**Gibbs Sampling**, **Metropolis-Hastings** and **Particle Filtering** (**Sequential Monte Carlo**) are sampling-based methods for approximating distributions (joint or marginal) that are difficult to compute directly.

# Particle

All methods above use the concept of **particle**, which just means a complete assignment of all model variables. For example:

$X_1$ | $X_2$ | $X_3$ | |
---|---|---|---|

Particle 1 | 1 | 0 | 0 |

Particle 2 | 1 | 0 | 1 |

Particle 3 | 0 | 1 | 1 |

Particle 4 | 0 | 1 | 0 |

... | ... | ... | ... |

If the particles are sampled from some distribution, then we can compute the **empirical distribution** as an approximate of the true distribution.

# MCMC Methods

**Markov Chain Monte Carlo** (**MCMC**) algorithms are methods for randomly sampling particles from a complicated distribution based on Markov chains.

## Gibbs Sampling

**Gibbs sampling** is a popular MCMC method. It is used when the joint probability $\prob{X_1,\dots,X_n}$ is complicated but the conditional probability $\prob{X_i\mid X_\text{other}}$ is easy to compute.

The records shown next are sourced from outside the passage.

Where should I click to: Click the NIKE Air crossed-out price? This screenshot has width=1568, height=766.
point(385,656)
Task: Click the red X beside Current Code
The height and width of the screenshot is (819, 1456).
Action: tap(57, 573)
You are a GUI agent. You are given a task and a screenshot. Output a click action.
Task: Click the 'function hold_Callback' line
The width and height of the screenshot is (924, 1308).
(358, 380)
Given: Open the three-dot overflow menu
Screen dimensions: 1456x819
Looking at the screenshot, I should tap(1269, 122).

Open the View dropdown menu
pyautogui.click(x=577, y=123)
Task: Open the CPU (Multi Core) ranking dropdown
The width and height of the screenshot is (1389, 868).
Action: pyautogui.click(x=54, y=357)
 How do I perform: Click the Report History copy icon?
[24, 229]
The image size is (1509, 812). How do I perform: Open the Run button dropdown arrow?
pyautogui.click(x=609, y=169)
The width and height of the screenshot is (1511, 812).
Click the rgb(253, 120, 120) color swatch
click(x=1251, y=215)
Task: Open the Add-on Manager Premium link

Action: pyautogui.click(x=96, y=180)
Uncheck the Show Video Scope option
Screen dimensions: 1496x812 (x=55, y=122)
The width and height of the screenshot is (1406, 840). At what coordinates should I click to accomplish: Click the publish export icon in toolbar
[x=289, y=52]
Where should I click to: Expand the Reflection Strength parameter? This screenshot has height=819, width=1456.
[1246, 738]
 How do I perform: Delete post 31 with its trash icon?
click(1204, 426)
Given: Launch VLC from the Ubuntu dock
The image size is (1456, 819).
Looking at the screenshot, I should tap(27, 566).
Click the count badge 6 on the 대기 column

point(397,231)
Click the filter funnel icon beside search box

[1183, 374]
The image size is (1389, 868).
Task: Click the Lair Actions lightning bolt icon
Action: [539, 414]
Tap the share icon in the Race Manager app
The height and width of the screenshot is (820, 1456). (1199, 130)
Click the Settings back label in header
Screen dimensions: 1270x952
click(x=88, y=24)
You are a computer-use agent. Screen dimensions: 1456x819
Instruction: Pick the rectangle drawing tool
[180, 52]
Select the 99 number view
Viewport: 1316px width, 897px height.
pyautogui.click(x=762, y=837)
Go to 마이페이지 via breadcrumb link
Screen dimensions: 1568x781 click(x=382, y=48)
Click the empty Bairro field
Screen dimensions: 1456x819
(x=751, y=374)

- Initialize a random sample $(X_1=v_1,\dots,X_n=v_n)$
- Until convergence:

- Choose a variable $X_i$
- Fix the values of other variables, and then compute $$w(v) = \prob{X_i=v\mid X_{\text{other}} = v_{\text{other}}}$$ for all possible values $v$ of $X_i$.
- Replace $x \gets x[X_i = v]$ where $v$ is sampled from the distribution $w$.

Some variants of Gibbs sampling include:

**Block Gibbs sampling**: Choose multiple variables at the same time. The function $w$ becomes $$w(v_1,\dots,v_r) = \prob{X_{i_1}=v_1,\dots,X_{i_r}=v_r\mid X_{\text{other}} = v_{\text{other}}}$$**Collapsed Gibbs sampling**: Instead of using all other variables in $X_\text{other}$, marginalize out some variables. This is only a good idea when marginalization is easy to compute.

## Metropolis-Hastings

The other popular MCMC algorithm is the **Metropolis-Hastings** algorithm, which allows us to sample from an *unnormalized* distribution $f$.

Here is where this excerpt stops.